Too young... sorry.
I also had one that woke at least every hour, sometimes every twenty minutes. And he did it for 18 months. It was really no fun at all.
What did I learn during this 18m hell? Well I learned that there actually isn't that much you can do past a point. You can look at awake times, have a good routine, dark nights, light days, blah blah and that certainly helps. But only to a point.
Nothing kept my son asleep. Nothing. We tried sleep consultants, even ended up at the hospital in despair. There was nothing wrong with him, he just didn't bloody sleep. They offered to drug him. We refused that (then regretted it...)
Now yes, you can probably train anything to do anything. The problem is what you have to do to achieve the result and whether that's something you can tolerate. I did all the things I could tolerate. Routines, all the advice, even controlled crying (that made it a million times worse by the way.) I couldn't tolerate shutting the door and leaving him till morning so we didn't do that.

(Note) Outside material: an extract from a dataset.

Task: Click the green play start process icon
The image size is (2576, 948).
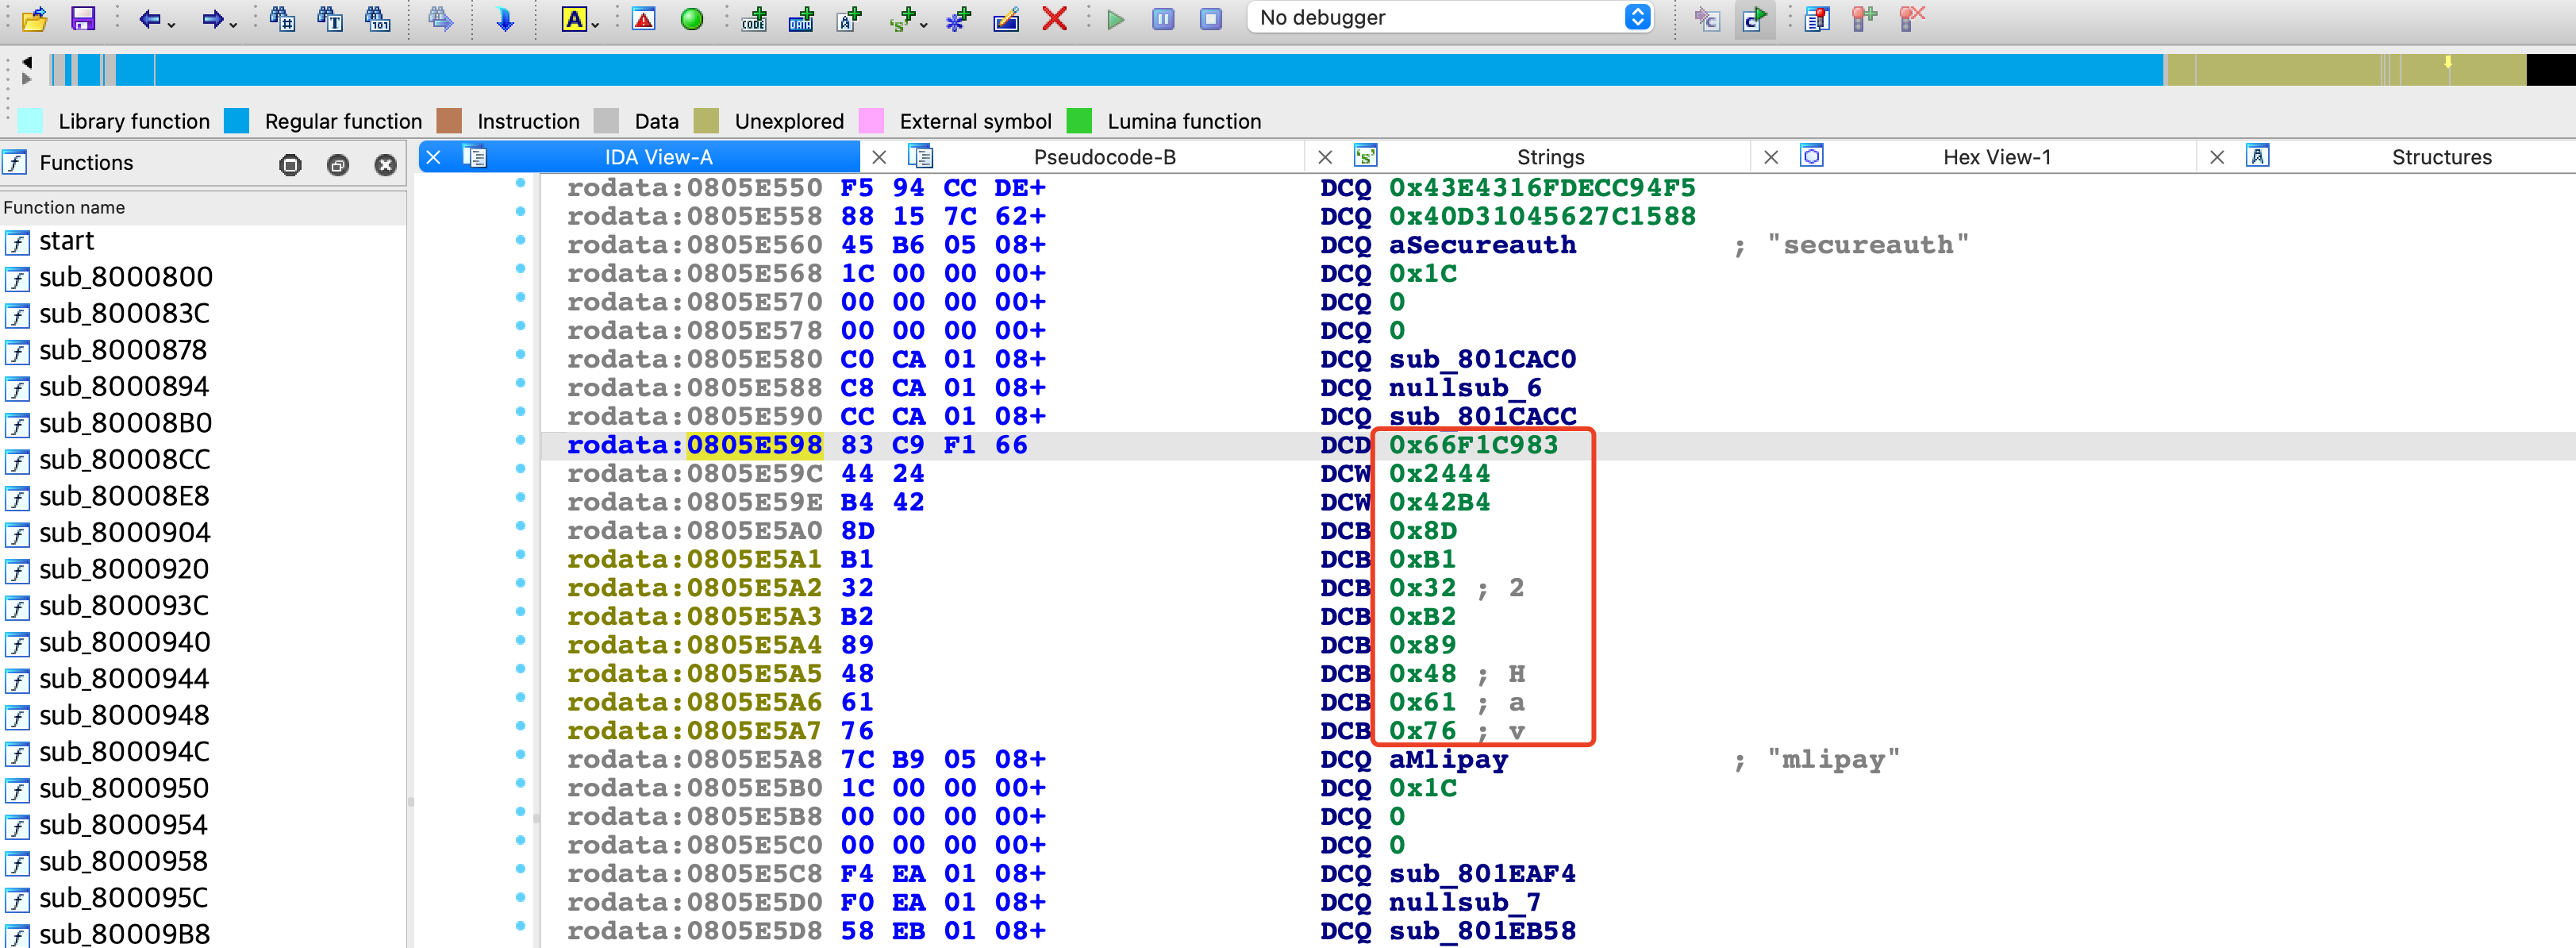Action: pos(1115,18)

How did we cope? Well we gave up. We gave up trying to make him sleep because we had zero control over it. Instead we changed what we could about our lives. We slept in shifts. We made sure each of us had a few hours a day to sleep. And that actually helped a lot.
He hated the cot so we co slept. That helped. Then we put him in a toddler bed in a baby proofed room and that helped Too. At 18m it was like a switch. Bang - from every fucking hour to through the night. Incredible- and absolutely nothing we did.
4 months is regression time and unfortunately you just need to hang on and get through it. It sucks massively (this was one of our every twenty minute times) but it will pass (honest.) make sure each of you does a shift every day to give the other one a break and make sure each of you does a long shift one day at the weekend.
They do, eventually, sleep. There just isn't much you can do about it for a while. My sympathies because I know how hard it is.